EXERCISE |
Gather the lines below that include the string "computer", copying each in full.

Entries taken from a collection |
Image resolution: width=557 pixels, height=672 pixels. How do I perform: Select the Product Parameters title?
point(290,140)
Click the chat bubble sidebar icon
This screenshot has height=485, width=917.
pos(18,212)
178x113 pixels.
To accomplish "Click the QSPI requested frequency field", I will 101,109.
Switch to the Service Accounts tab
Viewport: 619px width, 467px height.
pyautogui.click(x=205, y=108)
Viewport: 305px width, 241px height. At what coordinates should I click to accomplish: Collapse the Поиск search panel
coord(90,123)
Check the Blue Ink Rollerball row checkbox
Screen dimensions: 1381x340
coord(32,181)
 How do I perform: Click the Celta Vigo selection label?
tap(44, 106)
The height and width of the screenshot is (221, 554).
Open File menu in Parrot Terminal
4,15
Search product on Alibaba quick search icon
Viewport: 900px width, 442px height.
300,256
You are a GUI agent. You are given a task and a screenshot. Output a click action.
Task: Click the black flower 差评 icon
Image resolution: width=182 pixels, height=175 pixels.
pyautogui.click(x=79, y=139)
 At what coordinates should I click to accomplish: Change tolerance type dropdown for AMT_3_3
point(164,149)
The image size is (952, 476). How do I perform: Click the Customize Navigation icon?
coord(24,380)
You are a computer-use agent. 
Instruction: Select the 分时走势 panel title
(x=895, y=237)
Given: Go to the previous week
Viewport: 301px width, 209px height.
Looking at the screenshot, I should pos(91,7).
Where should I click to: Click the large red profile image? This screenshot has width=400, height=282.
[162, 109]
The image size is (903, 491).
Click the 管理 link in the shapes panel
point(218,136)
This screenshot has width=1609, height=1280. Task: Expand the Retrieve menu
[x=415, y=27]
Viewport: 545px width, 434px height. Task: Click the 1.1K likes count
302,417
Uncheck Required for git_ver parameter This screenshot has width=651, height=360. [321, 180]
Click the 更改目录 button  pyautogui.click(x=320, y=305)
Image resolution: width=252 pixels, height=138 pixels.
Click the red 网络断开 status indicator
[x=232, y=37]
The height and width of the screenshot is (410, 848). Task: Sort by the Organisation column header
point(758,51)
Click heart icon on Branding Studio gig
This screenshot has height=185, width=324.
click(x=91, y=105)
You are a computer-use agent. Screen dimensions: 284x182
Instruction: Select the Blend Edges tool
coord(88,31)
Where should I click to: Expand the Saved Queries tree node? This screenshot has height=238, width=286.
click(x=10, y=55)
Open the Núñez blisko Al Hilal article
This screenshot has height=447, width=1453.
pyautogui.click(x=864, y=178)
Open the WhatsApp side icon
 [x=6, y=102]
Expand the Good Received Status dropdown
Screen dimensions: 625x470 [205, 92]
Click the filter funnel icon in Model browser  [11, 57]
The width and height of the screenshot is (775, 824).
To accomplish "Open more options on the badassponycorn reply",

ANSWER SPACE |
You are a computer-use agent. 
You are a computer-use agent. Screen dimensions: 284x182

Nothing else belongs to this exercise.